The look she gave him made him thankful when she turned away. ‘I do not like to tell you what it was I found,’ she said. ‘Oh, Hew, I had not thought of you, that you had a taste for such things.’
‘As account books?’ he replied, baffled at the words.
‘How can you!’ she cried. ‘How can you make light of it, in such an unkind way. I mean, you know I mean, that cruel and vile obscenity you will say is verse.’
‘Oh,’ said Hew at last, ‘you mean the Spanish scourge.’
‘How can you stand and smile at it, and show no scrap of shame? I thought I knew you, Hew.’
‘You do. I scarcely can believe you thought I liked that stuff. It is not mine,’ he said.
Relief, and confusion, diluted her anger. ‘Oh! Then it must belong to Gavan Baird. I did not think that it could be his.’
He answered, with a heavy humour, ‘You did not think it could belong to the librarian. And yet you were convinced that it must be mine?’
‘Do not twist my meaning, Hew. I am not a student you dispute with in your class. I did not think that Gavan Baird, being the librarian, would dare to bring such filth into his master’s house. But, if he has, he must be dismissed from here at once.’
‘Frances, it was not Gavan Baird. I took it from a student at the college. It has caused, to this time, more trouble than you can possibly imagine. I am truly sorry that I brought it home. I did not think, nor meant for you to see it.’
‘Then it is not yours, though you brought it here?’ Frances said, perplexed.
‘It was never mine. And I do deplore it as a hateful thing.’
‘Then I am ashamed, for thinking ill of you.’
‘You should be.’
‘But you should be ashamed for bringing it back home. It was not responsible. We have Flora and the servants here.’
‘Flora is a babe
, and the servants cannot read,’ he reminded her.
‘Even so, I cannot help but think it is an evil influence. It is a hateful thing. Can we burn it, please?’
‘We shall. We will not have its evil come between us here,’ he agreed. Could the paper be at the heart of this? Like a kind of charm that bore its own malevolence, over and above the meaning of its words? That was superstition, and Hew pushed it from his mind. He fetched the paper down and put it to the flame. And burning it, indeed, appeared to break its spell, for soon they were together, sitting in the firelight, peaceful once again. ‘Are the stories of the Spanish torments true?’ Frances asked.

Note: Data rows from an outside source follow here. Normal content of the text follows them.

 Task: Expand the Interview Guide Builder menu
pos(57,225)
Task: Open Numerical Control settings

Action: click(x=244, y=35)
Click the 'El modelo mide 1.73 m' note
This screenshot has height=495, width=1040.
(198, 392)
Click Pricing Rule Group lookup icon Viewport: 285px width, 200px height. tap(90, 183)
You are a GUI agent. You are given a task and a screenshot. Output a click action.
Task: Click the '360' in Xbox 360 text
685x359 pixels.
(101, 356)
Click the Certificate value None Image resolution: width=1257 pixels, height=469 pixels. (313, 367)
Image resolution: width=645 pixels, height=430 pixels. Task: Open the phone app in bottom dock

He answered honestly. ‘The Inquisition has inflicted countless cruelties. But I think also that the accounts may be exaggerated. This writing has sprung up to celebrate the triumph of the English fleet. It is more heroic when the enemy is monstrous. And people like to read that kind of stuff.’

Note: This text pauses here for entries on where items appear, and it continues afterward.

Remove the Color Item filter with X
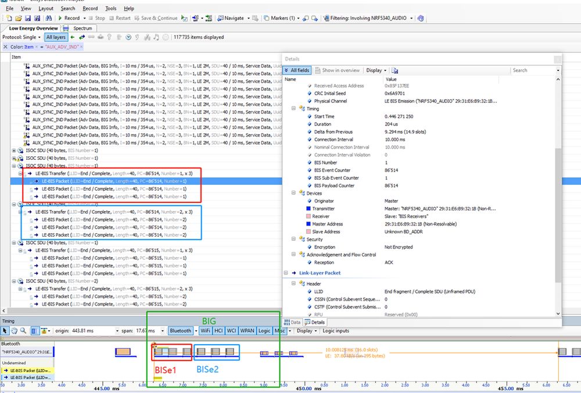Image resolution: width=581 pixels, height=393 pixels. (x=5, y=47)
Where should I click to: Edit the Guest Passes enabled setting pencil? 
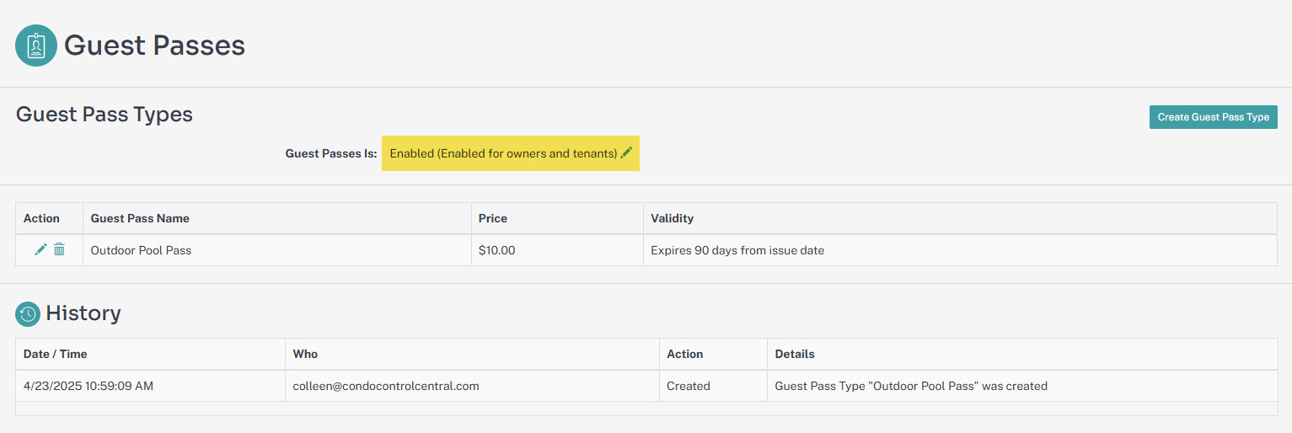pos(626,153)
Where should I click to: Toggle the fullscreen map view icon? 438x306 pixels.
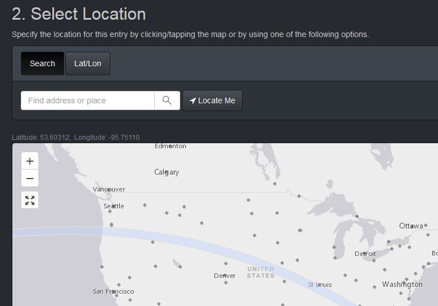[x=30, y=200]
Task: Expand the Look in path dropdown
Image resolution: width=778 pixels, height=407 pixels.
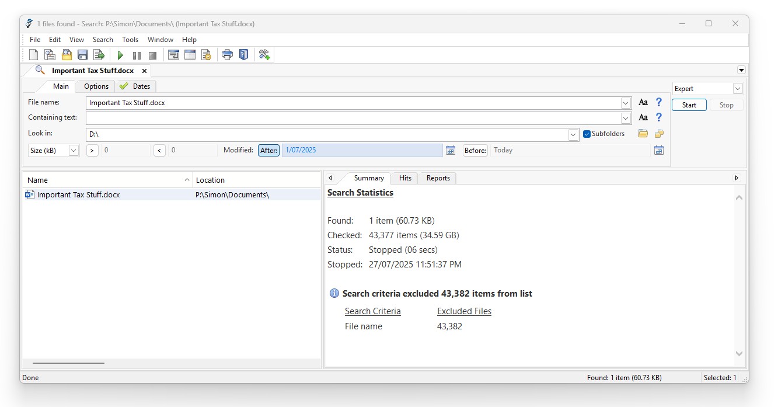Action: 573,134
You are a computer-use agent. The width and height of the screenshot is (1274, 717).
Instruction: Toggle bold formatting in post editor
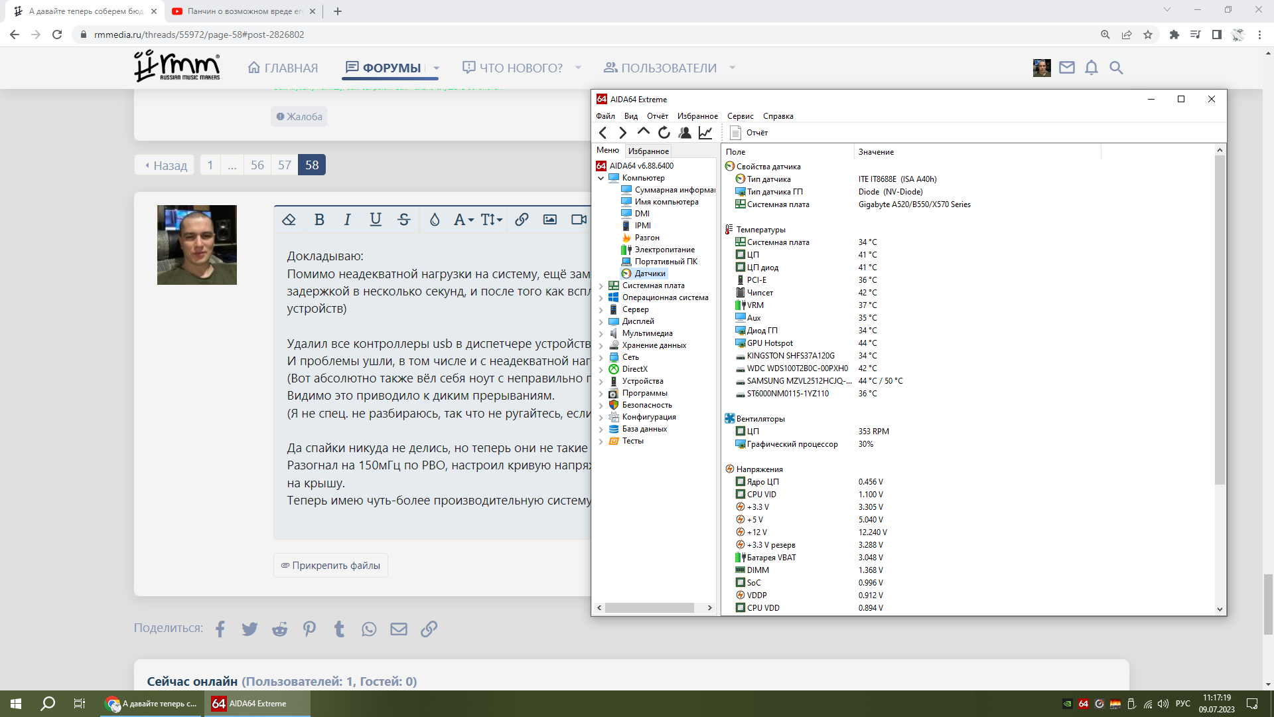319,220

‘I do not like it,’ Frances said, ‘when we look for glory in a man’s defeat. It should be enough, to know that we have won, and God is on our side. I think it is shameful, and small, to make foul of the tune of the good Valiant Soldier, and dress in Dead Spaniard, and such.’
Hew stared at her. ‘Say what, my love? Dress in what?’

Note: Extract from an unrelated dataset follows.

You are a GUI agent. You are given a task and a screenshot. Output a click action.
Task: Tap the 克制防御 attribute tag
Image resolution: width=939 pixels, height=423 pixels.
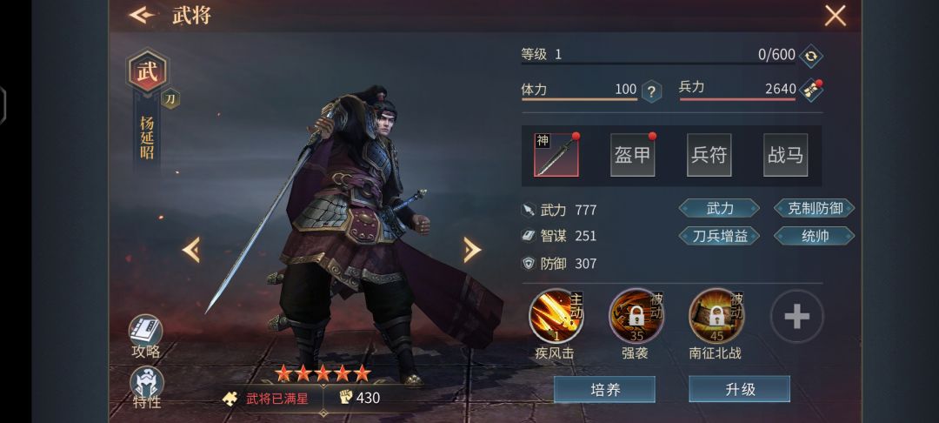815,209
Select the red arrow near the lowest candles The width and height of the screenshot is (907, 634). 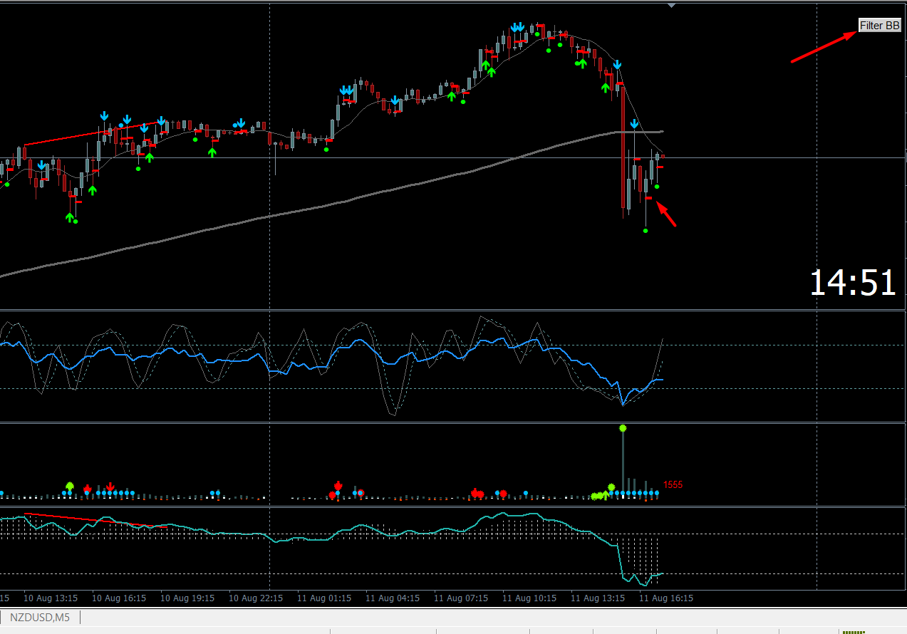tap(666, 214)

‘Dead Spaniard. It is the latest colour worn in London now.’
‘Dead Spaniard is the name for a kind of cloth?’
‘For the colour,’ Frances told him. ‘It is all the vogue. My uncle sells the stuff. My cousin Mary has a gown of it. She writes it is a drab and dirty shade, but people like to wear it all the same. Thank God, we do not find it in Will Dyer’s shop.’
‘I love you, Frances Phillips,’ Hew declared, and kissed her. Frances was a little pleased, and still a little vexed. ‘I know you do,’ she said. ‘The question that remains is do I still love you? Shall we go to bed now, and find out?’